WORK TASK:
The response must reproduce exactly every line of the material below holding the word "will".

RECORDS SHOWN:
********
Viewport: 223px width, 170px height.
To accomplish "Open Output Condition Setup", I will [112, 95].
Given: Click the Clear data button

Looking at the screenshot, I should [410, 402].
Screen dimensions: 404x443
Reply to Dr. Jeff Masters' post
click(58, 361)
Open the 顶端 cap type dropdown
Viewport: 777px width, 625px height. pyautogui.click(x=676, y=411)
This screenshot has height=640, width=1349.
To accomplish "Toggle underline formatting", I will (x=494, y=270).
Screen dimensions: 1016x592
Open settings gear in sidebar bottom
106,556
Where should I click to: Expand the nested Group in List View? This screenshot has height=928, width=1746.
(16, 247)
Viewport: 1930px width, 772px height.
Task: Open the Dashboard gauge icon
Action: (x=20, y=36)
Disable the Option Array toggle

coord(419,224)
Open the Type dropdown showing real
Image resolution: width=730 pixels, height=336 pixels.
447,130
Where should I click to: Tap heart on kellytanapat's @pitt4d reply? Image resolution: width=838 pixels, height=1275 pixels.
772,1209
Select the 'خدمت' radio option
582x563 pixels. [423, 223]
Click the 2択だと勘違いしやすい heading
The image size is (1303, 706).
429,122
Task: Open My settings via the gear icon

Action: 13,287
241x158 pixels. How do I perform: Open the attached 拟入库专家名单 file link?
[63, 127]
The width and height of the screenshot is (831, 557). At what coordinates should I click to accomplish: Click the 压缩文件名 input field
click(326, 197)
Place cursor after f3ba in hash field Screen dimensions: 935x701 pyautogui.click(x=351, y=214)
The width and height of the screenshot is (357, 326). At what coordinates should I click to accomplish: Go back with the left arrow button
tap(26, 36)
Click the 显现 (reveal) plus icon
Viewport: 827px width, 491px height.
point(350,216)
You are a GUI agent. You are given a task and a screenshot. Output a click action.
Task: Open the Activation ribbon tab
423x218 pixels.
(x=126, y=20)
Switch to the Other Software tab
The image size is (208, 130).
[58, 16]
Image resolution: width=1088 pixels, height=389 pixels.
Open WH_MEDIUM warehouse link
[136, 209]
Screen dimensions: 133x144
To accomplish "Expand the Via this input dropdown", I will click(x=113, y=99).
********
SOLUTION TO THE EXERCISE:
To accomplish "Open Output Condition Setup", I will [112, 95].
To accomplish "Toggle underline formatting", I will (x=494, y=270).
To accomplish "Expand the Via this input dropdown", I will click(x=113, y=99).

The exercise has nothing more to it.